* TASK OBJECTIVE
Copy the data below line for line, without changing a word, and leave out the pictures.

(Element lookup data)
•••••

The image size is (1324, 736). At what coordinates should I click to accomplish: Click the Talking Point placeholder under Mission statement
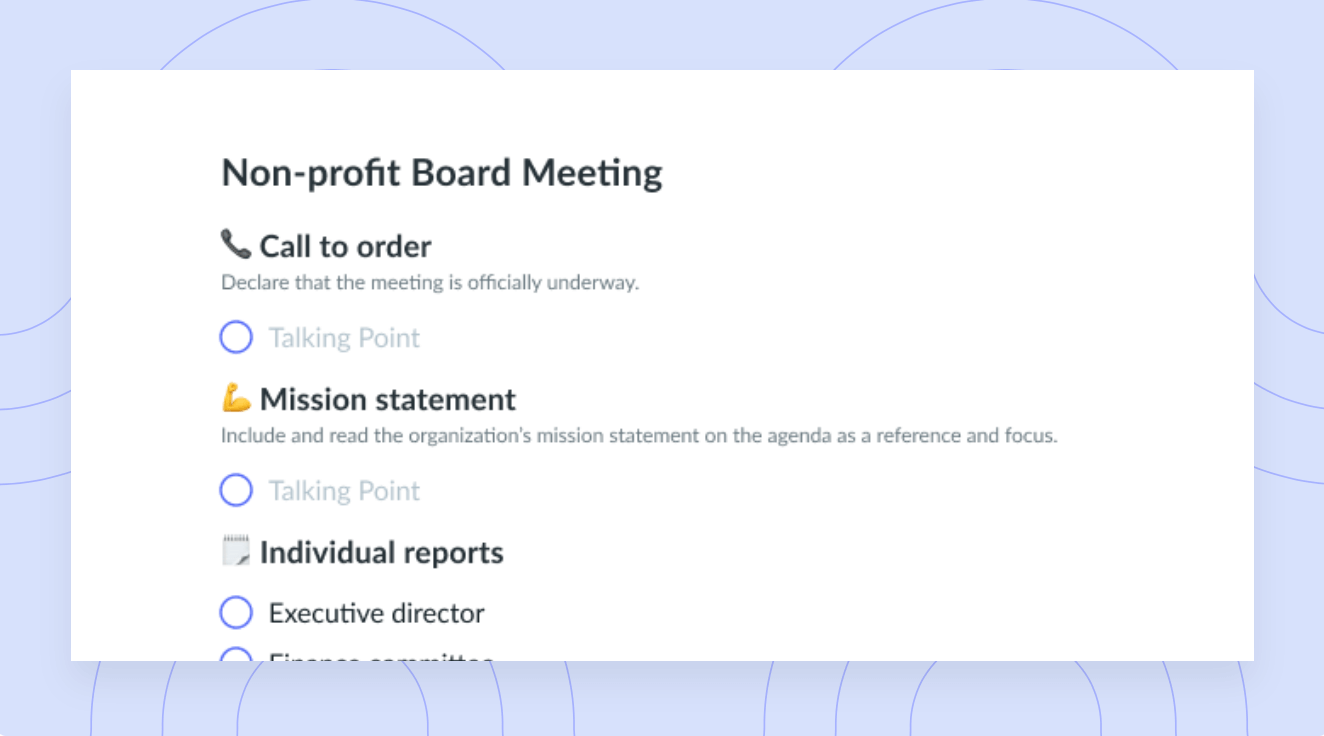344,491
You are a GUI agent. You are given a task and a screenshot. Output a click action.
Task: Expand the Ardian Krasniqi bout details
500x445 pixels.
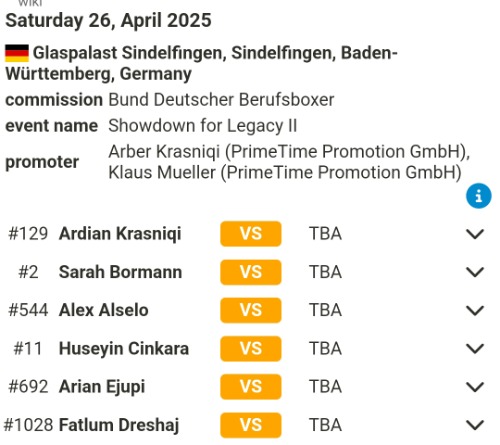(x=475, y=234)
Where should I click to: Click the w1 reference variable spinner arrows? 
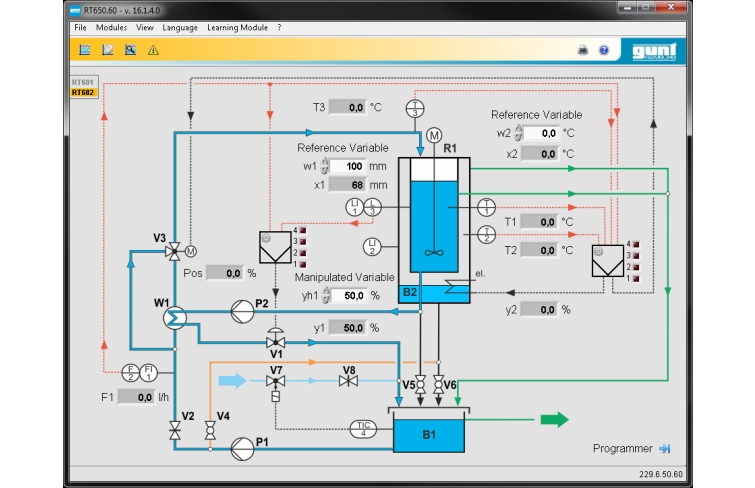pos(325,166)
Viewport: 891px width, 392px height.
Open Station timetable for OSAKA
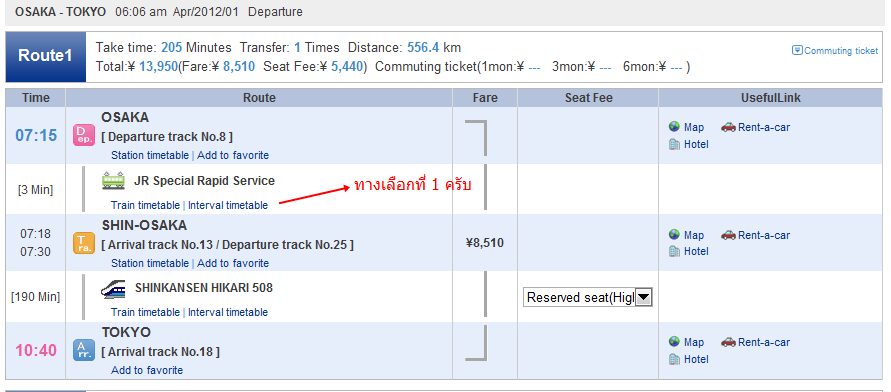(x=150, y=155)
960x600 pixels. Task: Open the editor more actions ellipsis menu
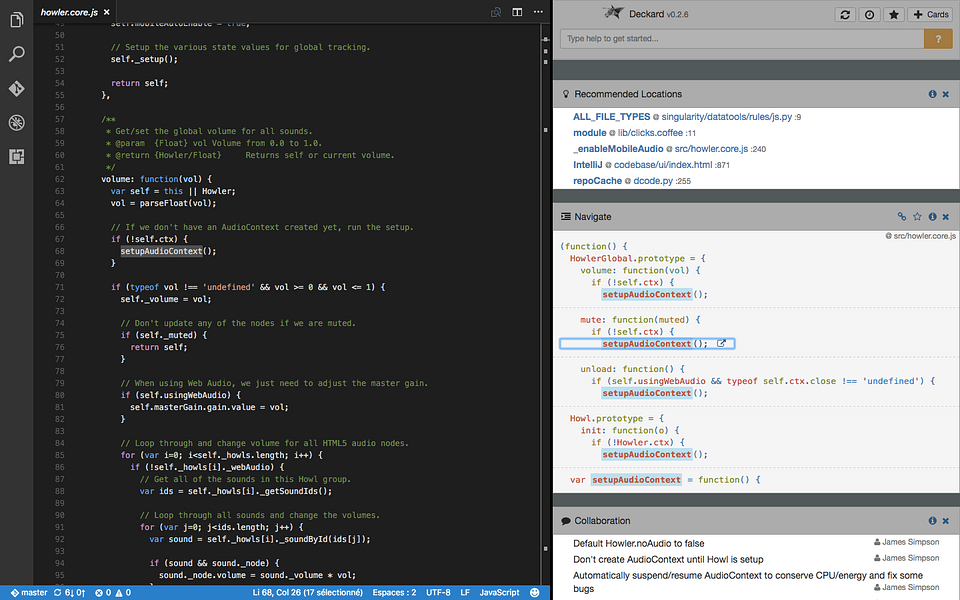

•••••

* FINAL RESULT
The image size is (1324, 736). At what coordinates should I click to accomplish: Click the Talking Point placeholder under Mission statement
344,491
You are a GUI agent. You are given a task and a screenshot. Output a click action.
Task: Expand the Ardian Krasniqi bout details
500x445 pixels.
(x=475, y=234)
Where should I click to: Click the w1 reference variable spinner arrows? 
pos(325,166)
Viewport: 891px width, 392px height.
Open Station timetable for OSAKA
(x=150, y=155)
960x600 pixels. Task: Open the editor more actions ellipsis menu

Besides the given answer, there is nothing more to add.